*What the exercise asks*
No pictures belong in the result; set down exactly the lines from the one containing "This screenshot has width=600, height=443." through the final line of the listing, and nothing more.

━━━ Information given ━━━

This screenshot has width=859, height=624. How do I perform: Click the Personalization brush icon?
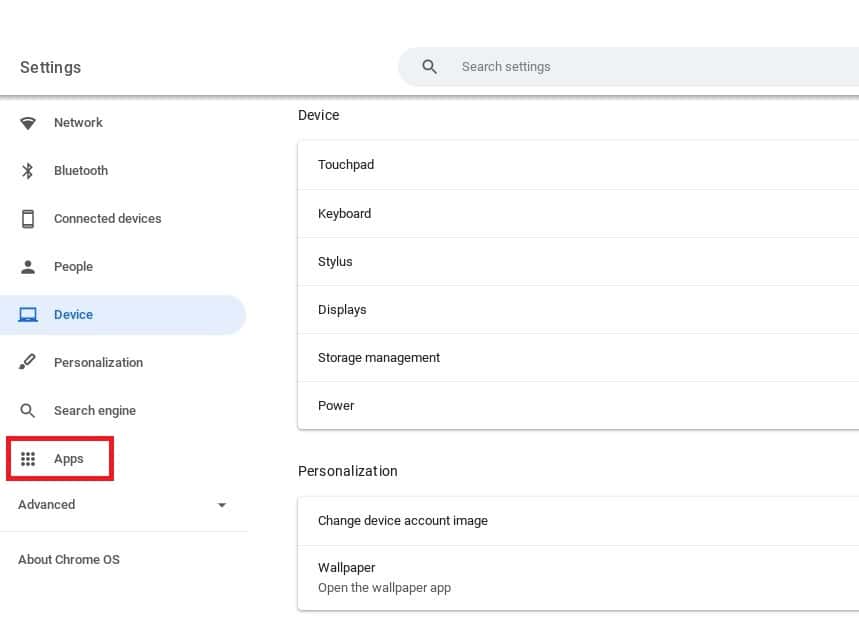pos(27,362)
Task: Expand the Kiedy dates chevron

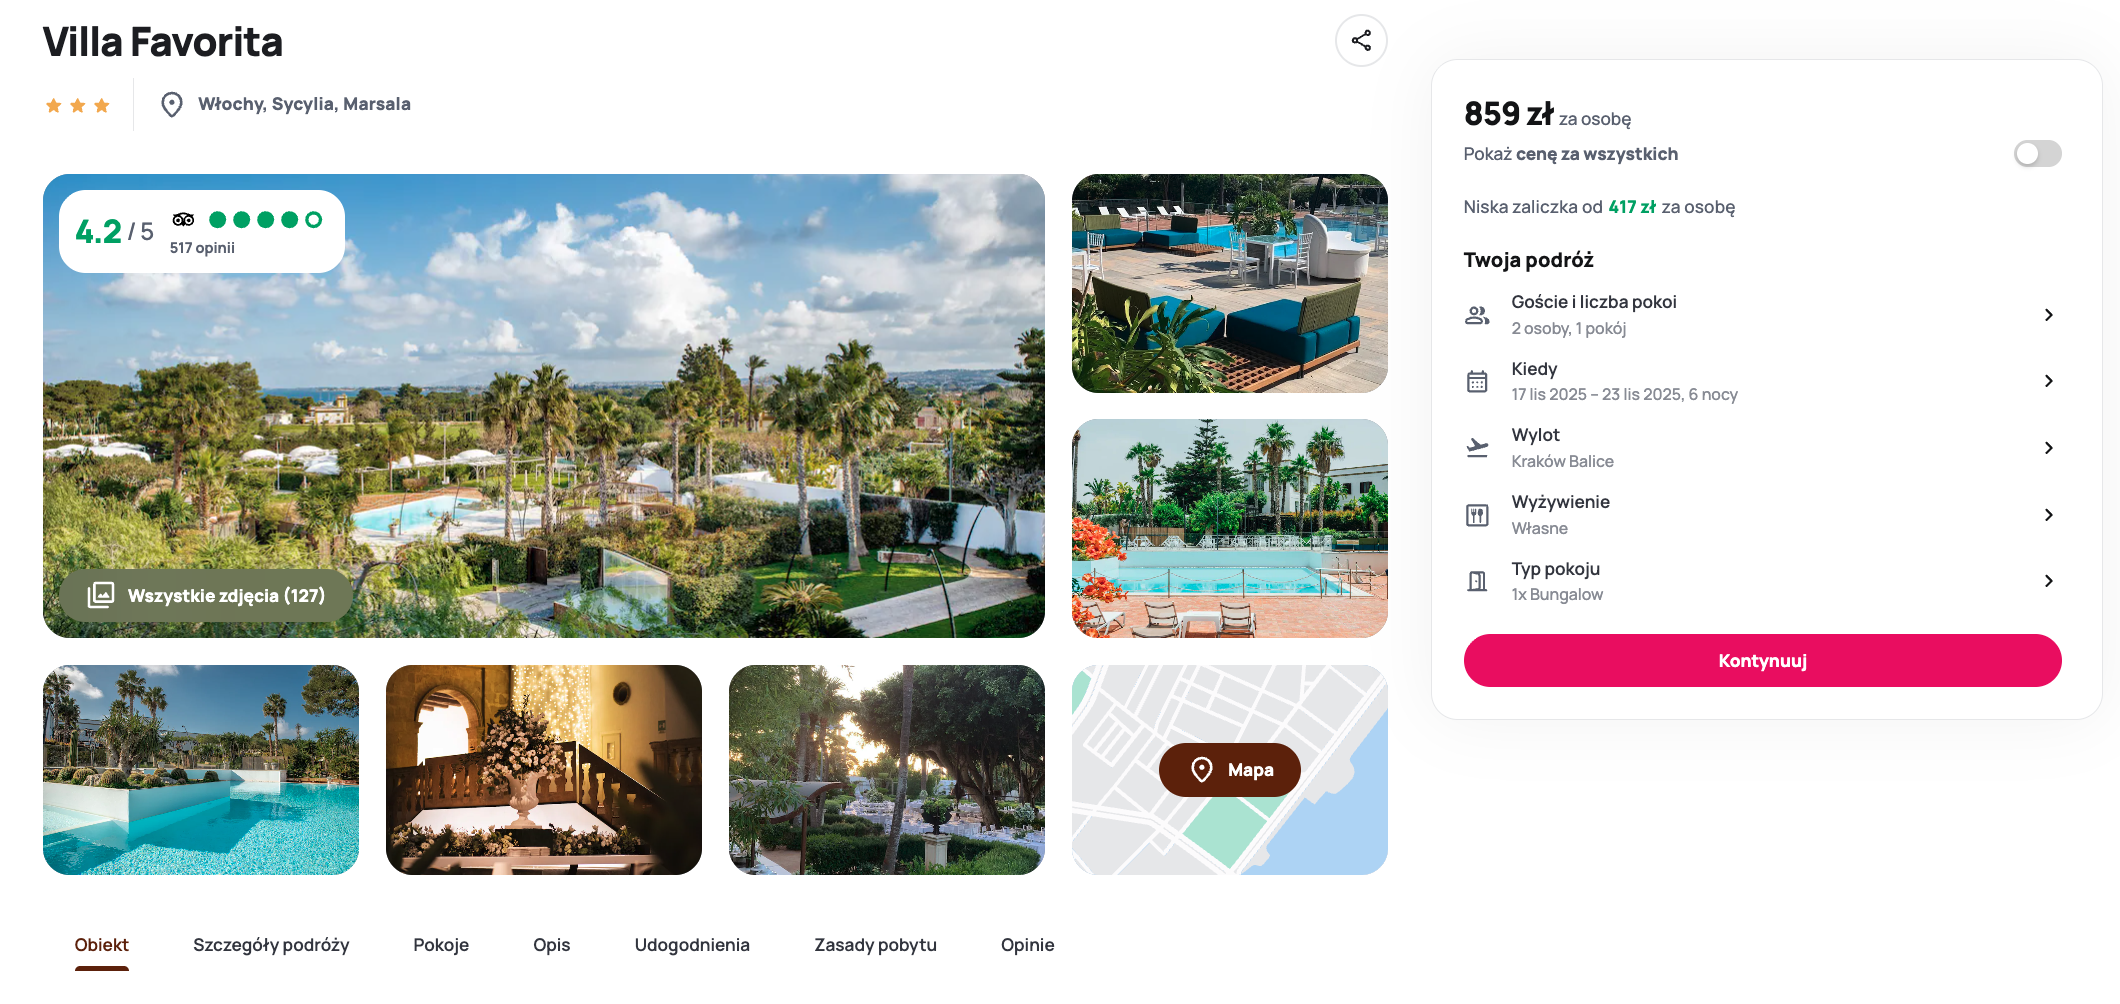Action: coord(2048,381)
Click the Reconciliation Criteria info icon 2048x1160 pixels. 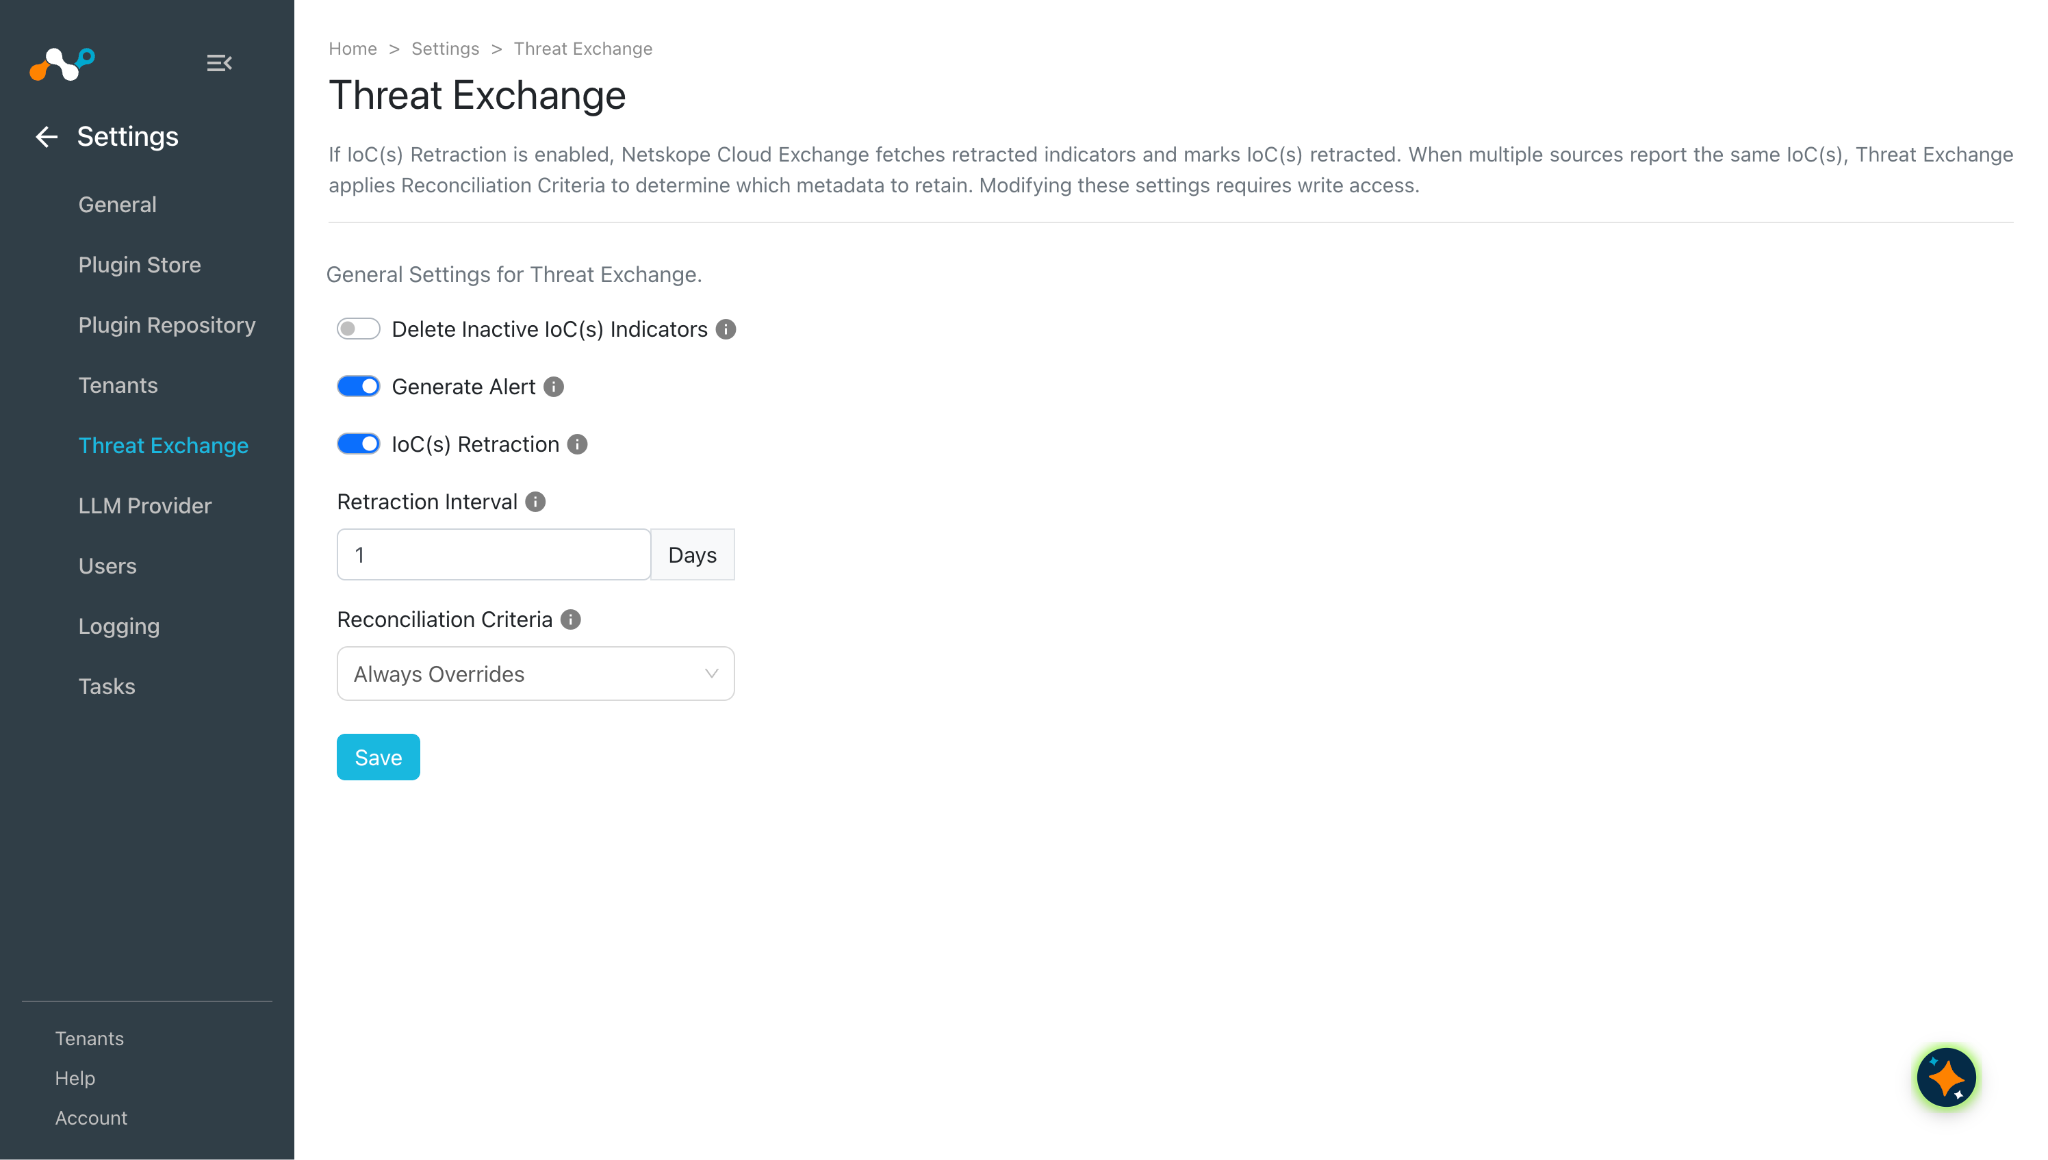click(571, 620)
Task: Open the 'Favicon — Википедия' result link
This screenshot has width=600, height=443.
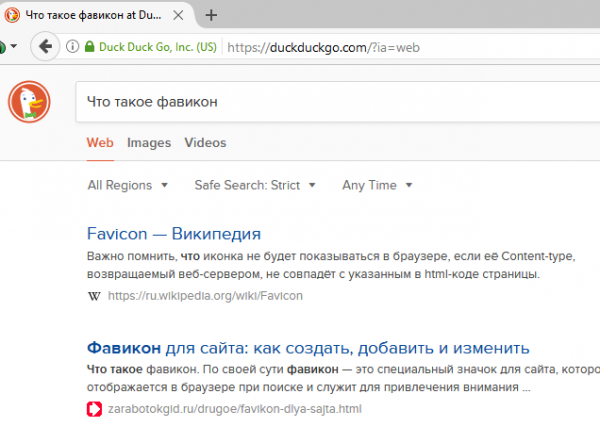Action: tap(174, 234)
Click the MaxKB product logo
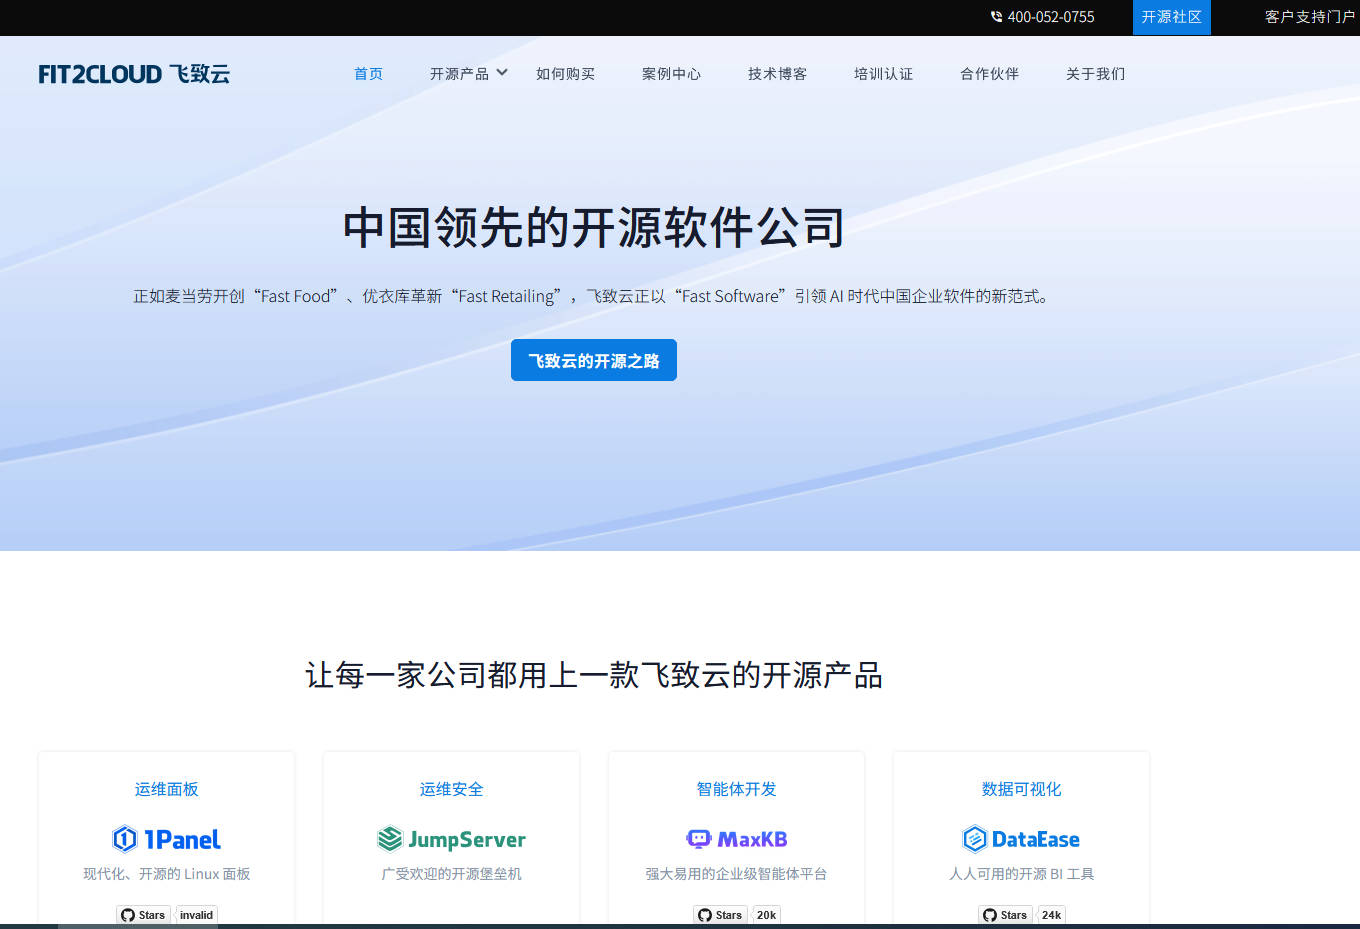The image size is (1360, 929). (x=736, y=838)
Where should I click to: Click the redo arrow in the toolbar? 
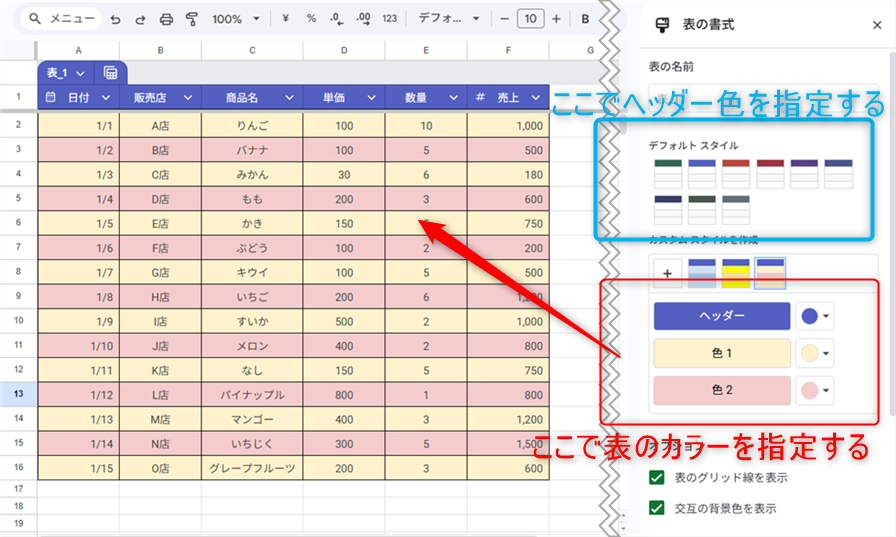pyautogui.click(x=140, y=19)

━━━

*Exercise output*
This screenshot has width=600, height=443.
Action: tap(174, 234)
Click the MaxKB product logo
The image size is (1360, 929). (x=736, y=838)
Where should I click to: Click the redo arrow in the toolbar? 
pyautogui.click(x=140, y=19)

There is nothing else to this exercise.